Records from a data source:
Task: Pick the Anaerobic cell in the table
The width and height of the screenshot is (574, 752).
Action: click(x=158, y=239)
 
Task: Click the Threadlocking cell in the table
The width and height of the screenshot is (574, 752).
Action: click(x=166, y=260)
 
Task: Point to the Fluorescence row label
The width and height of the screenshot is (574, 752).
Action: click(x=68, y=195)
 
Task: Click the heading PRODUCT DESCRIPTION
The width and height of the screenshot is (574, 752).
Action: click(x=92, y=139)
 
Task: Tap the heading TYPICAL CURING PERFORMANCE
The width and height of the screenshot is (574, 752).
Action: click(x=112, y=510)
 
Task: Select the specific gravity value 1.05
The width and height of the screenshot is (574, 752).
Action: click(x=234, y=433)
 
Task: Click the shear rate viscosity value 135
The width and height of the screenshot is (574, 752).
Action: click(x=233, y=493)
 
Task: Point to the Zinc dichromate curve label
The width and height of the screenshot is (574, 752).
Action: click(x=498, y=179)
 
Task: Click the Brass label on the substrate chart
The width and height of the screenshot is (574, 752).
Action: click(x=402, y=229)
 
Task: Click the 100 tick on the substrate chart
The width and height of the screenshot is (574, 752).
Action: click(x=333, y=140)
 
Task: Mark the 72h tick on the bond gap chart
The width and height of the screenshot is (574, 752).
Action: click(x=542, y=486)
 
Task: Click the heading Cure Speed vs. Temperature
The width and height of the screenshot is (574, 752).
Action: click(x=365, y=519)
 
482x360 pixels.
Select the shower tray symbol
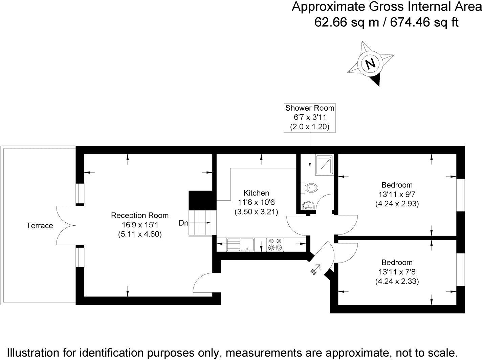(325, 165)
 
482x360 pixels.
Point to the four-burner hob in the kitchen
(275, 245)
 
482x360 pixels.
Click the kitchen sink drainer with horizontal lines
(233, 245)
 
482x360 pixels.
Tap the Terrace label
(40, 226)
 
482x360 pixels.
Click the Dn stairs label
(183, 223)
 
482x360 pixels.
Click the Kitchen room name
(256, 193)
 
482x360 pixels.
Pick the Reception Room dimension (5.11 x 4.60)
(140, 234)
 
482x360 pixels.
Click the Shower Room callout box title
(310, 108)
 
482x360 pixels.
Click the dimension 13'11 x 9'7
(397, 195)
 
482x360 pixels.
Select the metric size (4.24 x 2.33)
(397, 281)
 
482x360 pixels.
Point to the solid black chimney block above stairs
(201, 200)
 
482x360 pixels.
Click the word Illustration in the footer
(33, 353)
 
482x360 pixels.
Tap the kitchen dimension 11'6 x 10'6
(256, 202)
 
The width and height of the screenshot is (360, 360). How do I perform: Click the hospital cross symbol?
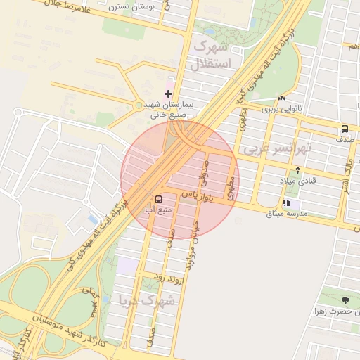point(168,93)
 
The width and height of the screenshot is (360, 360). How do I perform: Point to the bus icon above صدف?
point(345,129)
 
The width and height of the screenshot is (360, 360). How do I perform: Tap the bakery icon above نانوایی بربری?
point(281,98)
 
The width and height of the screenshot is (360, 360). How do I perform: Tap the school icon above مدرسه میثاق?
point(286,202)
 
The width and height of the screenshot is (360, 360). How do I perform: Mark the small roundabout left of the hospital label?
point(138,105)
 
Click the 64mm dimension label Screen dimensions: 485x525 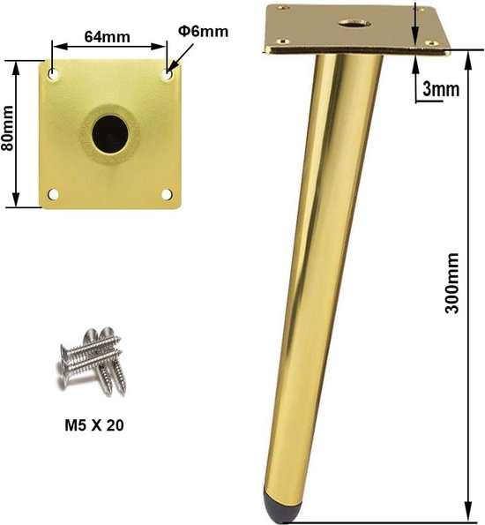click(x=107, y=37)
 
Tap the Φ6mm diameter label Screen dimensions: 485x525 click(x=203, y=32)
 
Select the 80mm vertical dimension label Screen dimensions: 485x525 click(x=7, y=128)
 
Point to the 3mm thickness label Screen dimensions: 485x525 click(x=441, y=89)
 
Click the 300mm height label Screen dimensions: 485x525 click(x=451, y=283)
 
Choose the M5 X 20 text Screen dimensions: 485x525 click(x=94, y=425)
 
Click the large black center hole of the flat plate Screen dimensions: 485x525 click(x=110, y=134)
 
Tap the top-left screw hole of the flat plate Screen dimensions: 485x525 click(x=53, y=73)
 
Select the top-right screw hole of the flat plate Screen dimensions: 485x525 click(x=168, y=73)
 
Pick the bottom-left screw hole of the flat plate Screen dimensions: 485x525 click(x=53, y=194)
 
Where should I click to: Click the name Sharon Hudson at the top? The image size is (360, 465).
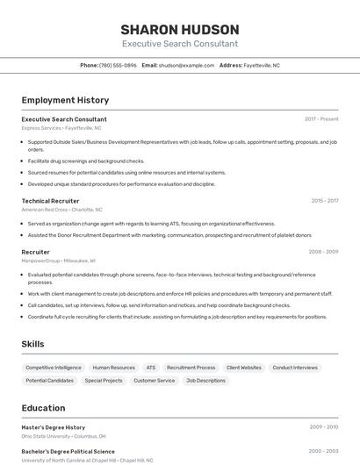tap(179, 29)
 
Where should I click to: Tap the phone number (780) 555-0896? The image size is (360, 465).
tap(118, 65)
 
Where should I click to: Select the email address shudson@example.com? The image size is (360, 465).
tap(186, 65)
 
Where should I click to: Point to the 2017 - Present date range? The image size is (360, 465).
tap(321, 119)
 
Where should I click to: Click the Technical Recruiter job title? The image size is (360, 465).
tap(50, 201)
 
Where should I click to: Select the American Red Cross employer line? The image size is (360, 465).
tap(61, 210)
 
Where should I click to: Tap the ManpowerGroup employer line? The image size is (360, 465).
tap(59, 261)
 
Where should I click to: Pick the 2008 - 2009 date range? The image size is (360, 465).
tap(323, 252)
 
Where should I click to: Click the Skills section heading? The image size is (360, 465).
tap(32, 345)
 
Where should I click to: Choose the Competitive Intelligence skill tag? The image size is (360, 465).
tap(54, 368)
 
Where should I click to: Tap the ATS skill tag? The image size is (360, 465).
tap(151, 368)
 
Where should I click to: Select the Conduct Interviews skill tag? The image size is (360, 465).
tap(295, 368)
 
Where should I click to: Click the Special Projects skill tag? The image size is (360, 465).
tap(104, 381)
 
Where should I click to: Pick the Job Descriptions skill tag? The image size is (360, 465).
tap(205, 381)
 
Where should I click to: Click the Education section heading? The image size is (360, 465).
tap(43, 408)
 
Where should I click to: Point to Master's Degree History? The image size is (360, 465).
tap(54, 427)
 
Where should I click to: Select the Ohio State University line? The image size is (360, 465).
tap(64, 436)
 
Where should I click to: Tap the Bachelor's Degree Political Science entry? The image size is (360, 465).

• Your task: Reproduce the material verbatim, starting with the line containing "Where should I click to: Select the American" and ending with the line containing "tap(59, 261)", with both of those lines included.

• Result of the exercise:
Where should I click to: Select the American Red Cross employer line? The image size is (360, 465).
tap(61, 210)
 
Where should I click to: Tap the ManpowerGroup employer line? The image size is (360, 465).
tap(59, 261)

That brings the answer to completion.